Starting at the Beginning
With e-grocery order volumes expected to account for more than 11% of total U.S. grocery sales in 2022, grocers just beginning to offer e-grocery services would be wise to anticipate rapid acceptance of those services.
If you’re at that point, you face one of the most important decisions you’ll make on your e-grocery journey: whether to manage e-grocery in-house or outsource it to a third party. The prospect of tapping into an existing e-commerce sales and fulfillment infrastructure can be appealing but it carries a steep price.
When you turn e-grocery over to another organization you lose control of the customer relationships and brand experience you’ve worked hard to build. Your customers will order through the third-party site and interact with employees of the third party when they receive their orders. The more orders they place, the less they become your customers and the more they become customers of the third party.
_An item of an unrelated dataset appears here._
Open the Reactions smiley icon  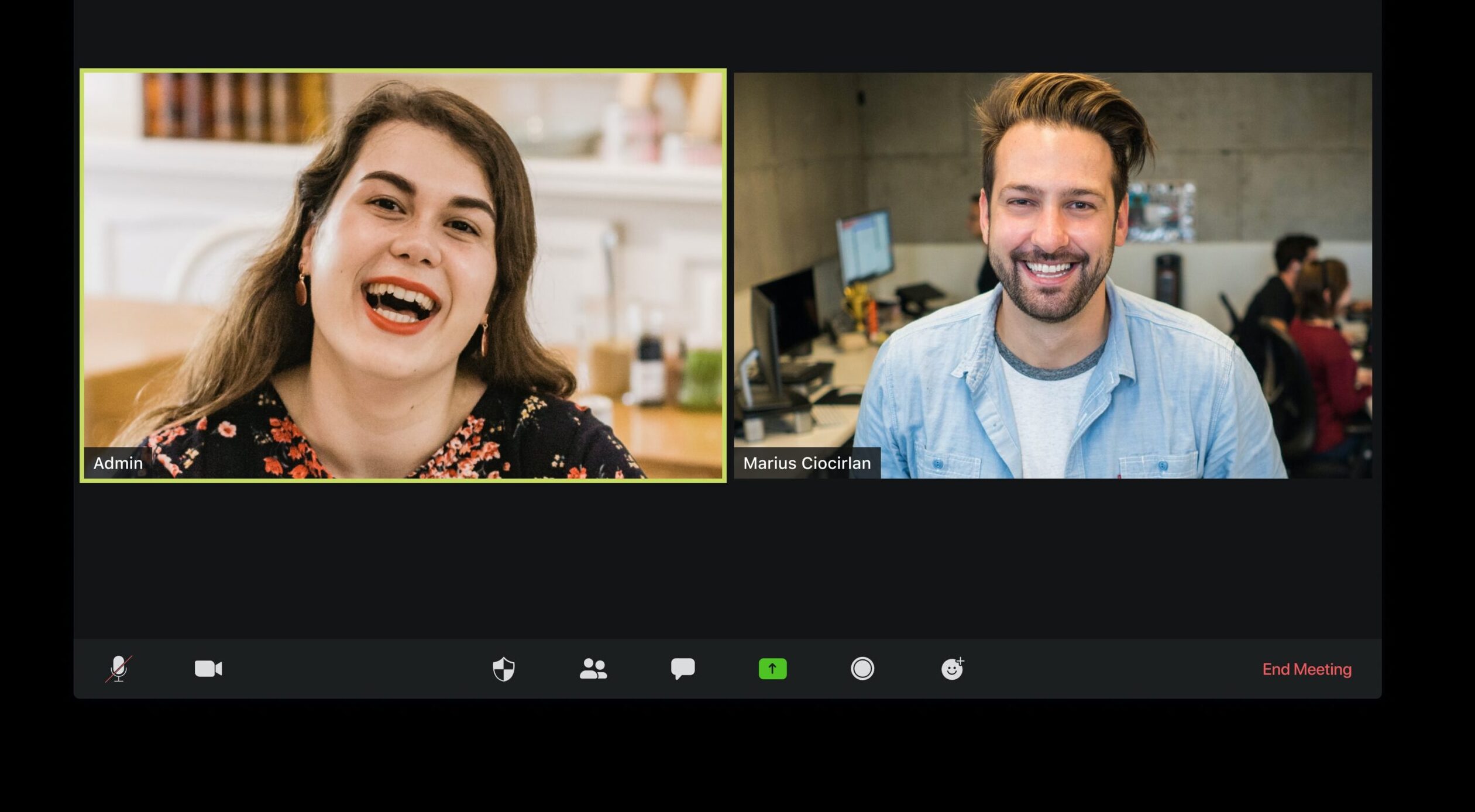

The relationship is similar to one that was formed in the late 1990s when e-commerce was first emerging. A major bookstore chain decided it would be simpler to have an e-commerce specialist fulfill their online orders through a co-branded relationship rather than building their own e-commerce business. The relationship worked fine for the retailer until it came time to renew. That’s when the e-commerce company pulled out, taking the retailer’s customer data and relationships with them. They didn’t need the books from the retailer—they could get those directly from publishers and distributors—and their business continued to grow. But the decision to outsource proved catastrophic for the retailer, which did not survive the e-commerce revolution. It isn’t hard to see this scenario playing out in the grocery sector in the coming years.